Keadilan Untuk Kaum Difabel


            Baru saja diadakan ASEAN Paragames 2011 di Solo, pada 12-22 Desember 2011 yang lalu. Sebagian dari kita mungkin sempat melihat langsung atau menyaksikan lewat TV event  tersebut. Banyak yang terharu melihat para atlit yang dengan keterbatasan-keterbatasannya ternyata mampu mengukir prestasi yang membanggakan. Melalui event tersebut masyarakat diharap lebih peka terhadap kaum difabel. Di luar penyelenggaraan event tersebut masih banyak  masalah yang dihadapi kaum difabel.
            3 Desember  diperingati sebagai World Disability Day. Sebuah hari untuk menghormati para kaum difabel. Pada tanggal yang sama tahun ini puluhan anak-anak dari YPAC kota Solo sambil duduk di kursi roda masing-masing membawa poster berisi protes perlakuan diskriminatif yang masih sering mereka alami. .Juru bicara YPAC kota Solo, Sugian Noor, mengatakan “Kalau sekarang kan pandangan pada kaum difabel masih diskriminatif, dianggap rendah martabatnya, itu masih kita rasakan..mungkin pandangan seperti itu sudah menjadi stigma negatif
            Sebagian penyandang difabel merasakan tekanan psikis karena di masyarakat mereka merasa tersisih dari komunitas. Selain itu ada anggapan keliru bahwa penyandang difabel adalah golongan  yang non produktif, harus bersekolah di “Sekolah Luar Biasa”, dan ada sebuah ungkapan  yang sangat menyayat hati bila diucapkan yaitu “ penyandang cacat”. Untungnya media sudah mulai memakai ungkapan “kaum difabel” yang dirasa lebih halus.
            Di Indonesia sebagian besar fasilitas publik seperti terminal bus, stasiun, bandara, gedung-gedung perkantoran masih belum dilengkapi sarana-sarana yang memudahkan akses kaum difabel. Para penyandang difabel masih merasa kesulitan untuk mendapatkan akses fasilitas-fasilitas publik.

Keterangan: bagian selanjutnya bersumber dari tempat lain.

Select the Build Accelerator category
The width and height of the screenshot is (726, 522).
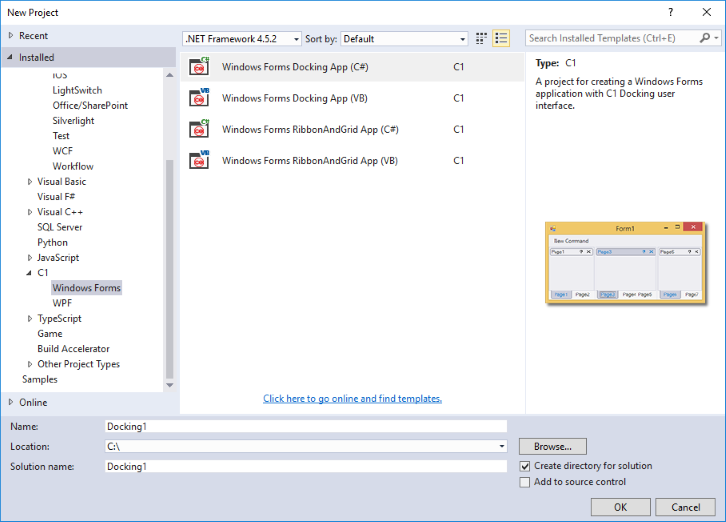point(74,349)
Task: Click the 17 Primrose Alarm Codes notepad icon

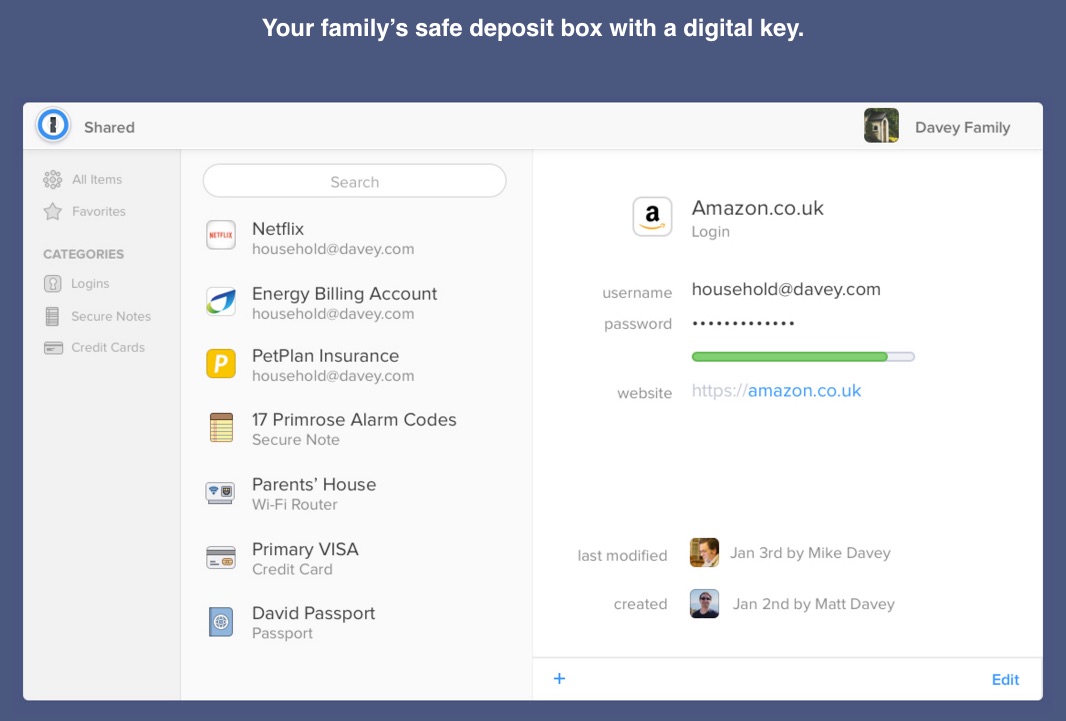Action: click(x=220, y=428)
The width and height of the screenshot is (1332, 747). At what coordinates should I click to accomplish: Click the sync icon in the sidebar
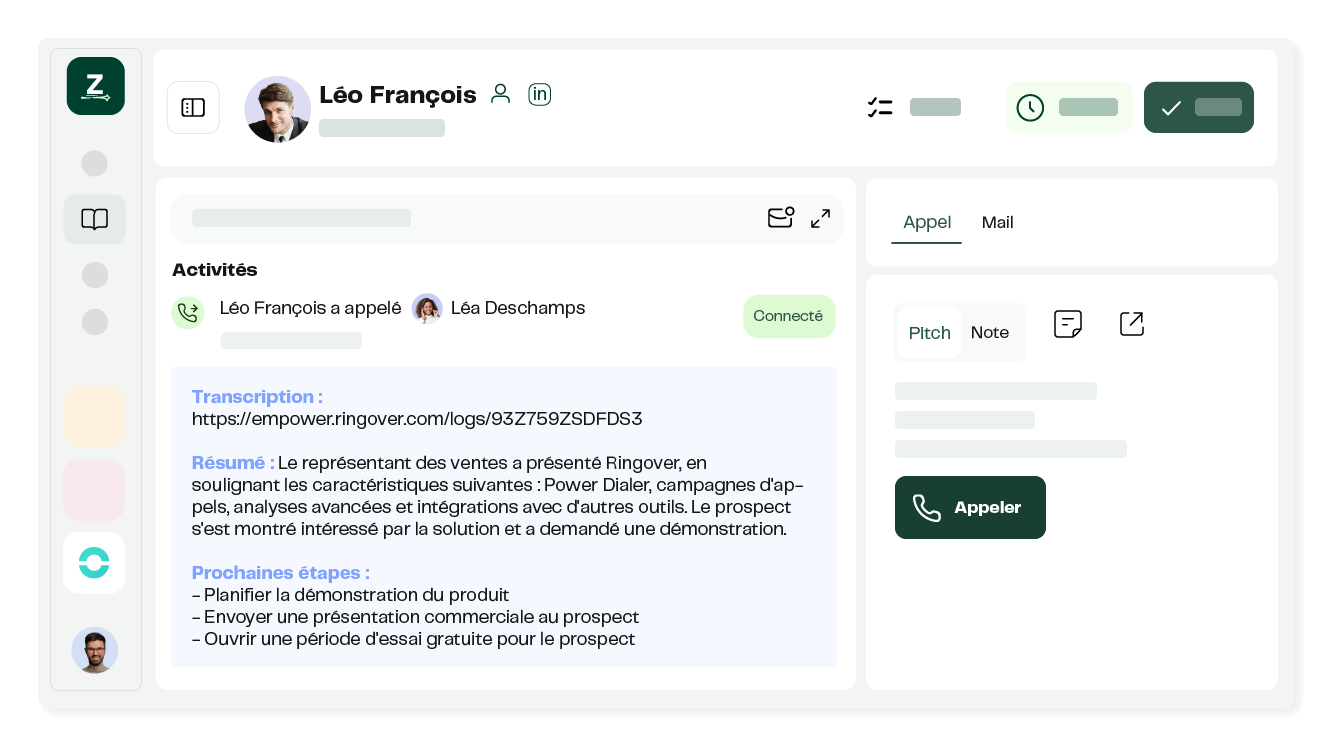tap(94, 562)
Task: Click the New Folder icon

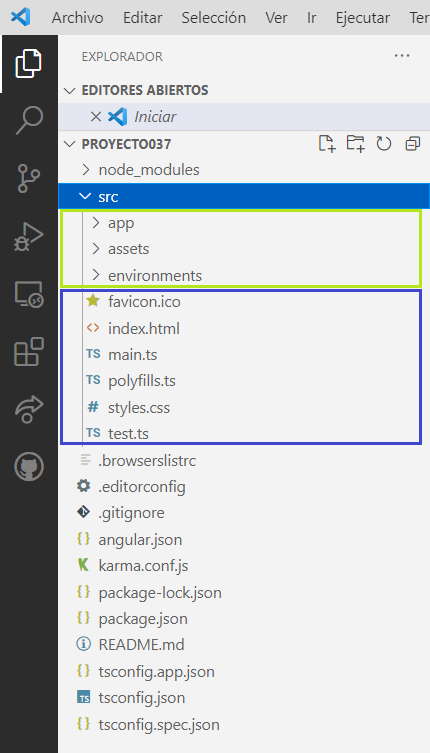Action: point(356,144)
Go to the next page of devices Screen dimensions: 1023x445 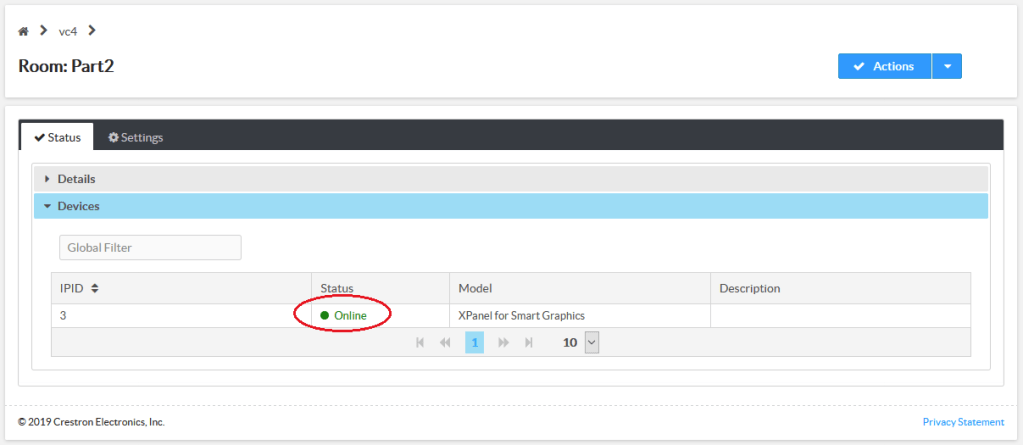pyautogui.click(x=503, y=342)

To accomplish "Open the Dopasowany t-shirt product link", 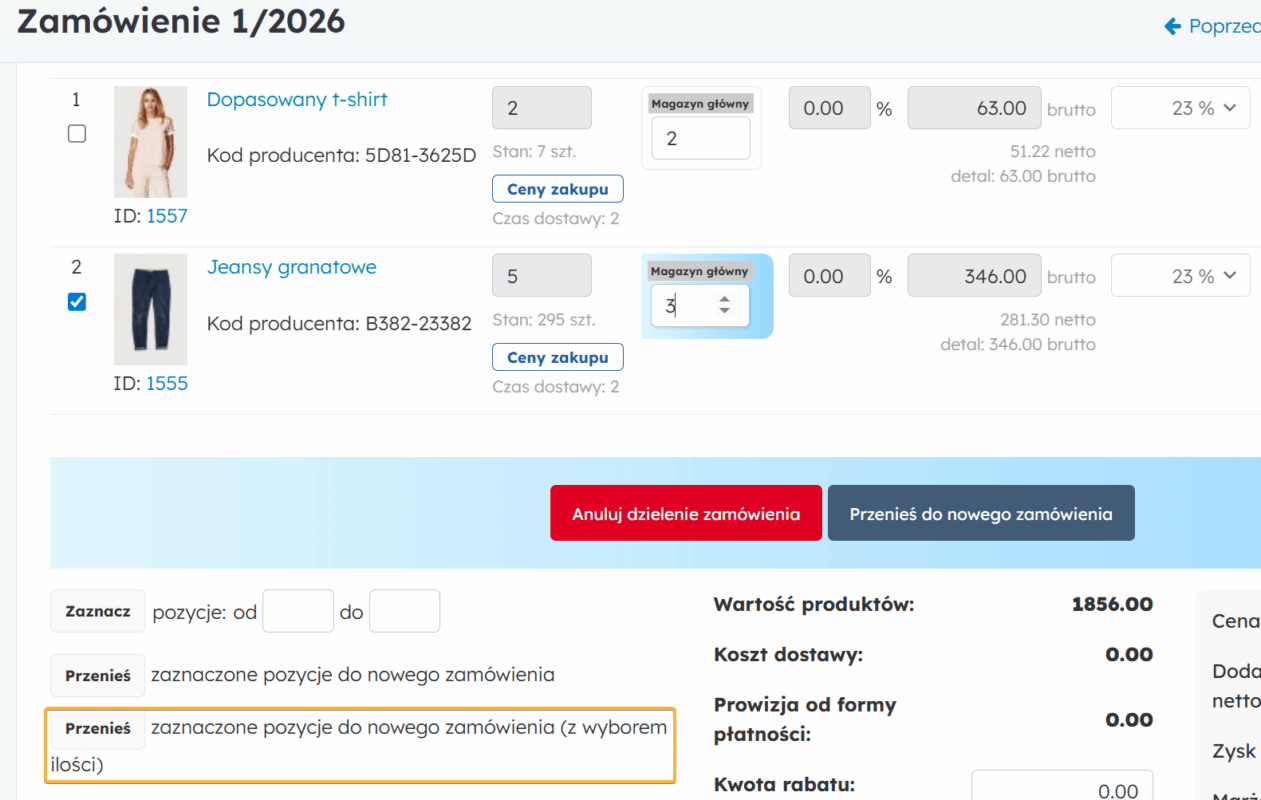I will click(297, 100).
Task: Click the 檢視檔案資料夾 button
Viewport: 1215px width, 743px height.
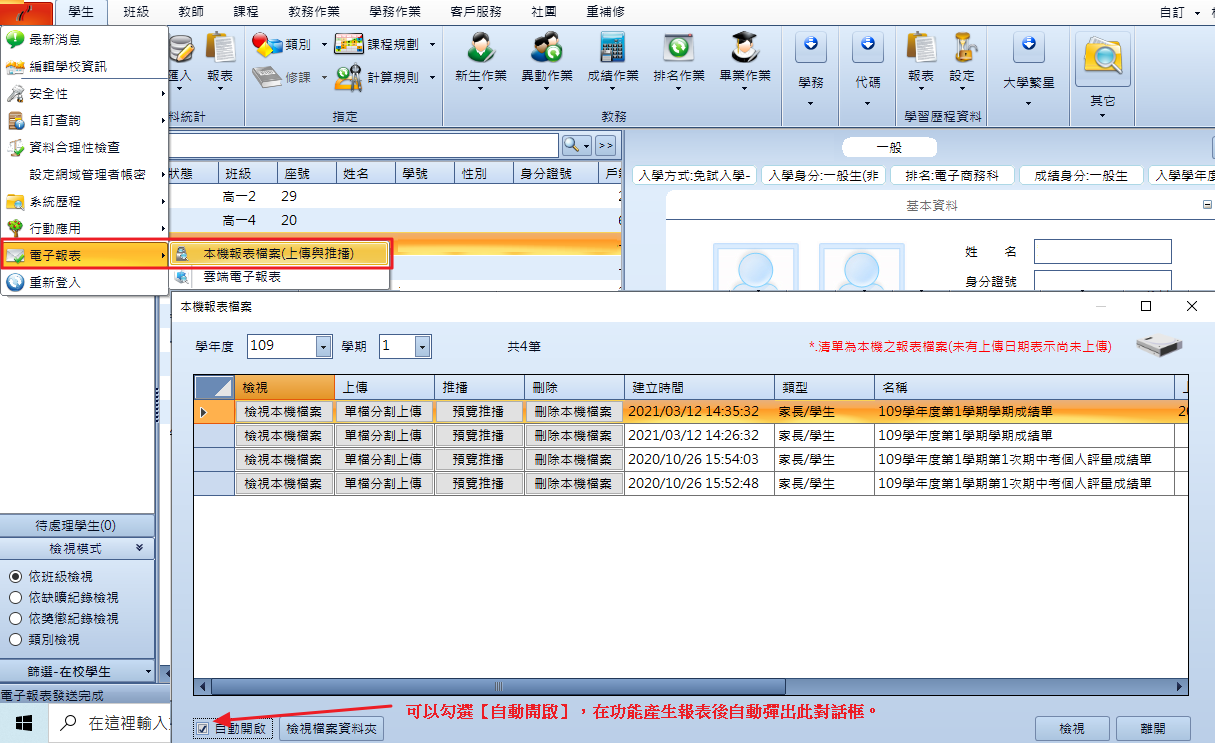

Padahal seharusnya pemerintah memfasilitasi kebutuhan khusus para penyandang difabel agar tidak terasa terjadi diskriminasi kepada mereka.
            Ada baiknya kita melihat fasilitas-fasilitas yang dibuat pemerintah di Negara-negara maju untuk kaum difabel

Gambar di atas memperlihatkan sebuah ramp (bidang miring) yang terletak persis di samping tangga yang dipisahkan oleh dinding pendek. Dengan kemiringan yang landai para pengguna kursi roda dapat lebih mudah mendapatkan akses ke bangunan terkait. 





 Ada sedikit perbedaan antara toilet biasa dengan gambar di atas. Di sana-sini terdapat banyak pegangan untuk memudahkan penyandang difabel (khususnya para pengguna kursi roda) . Fasilitas seperti ini juga bisa ditemukan di beberapa bertaraf internasional di Indonesia untuk memudahkan pasien.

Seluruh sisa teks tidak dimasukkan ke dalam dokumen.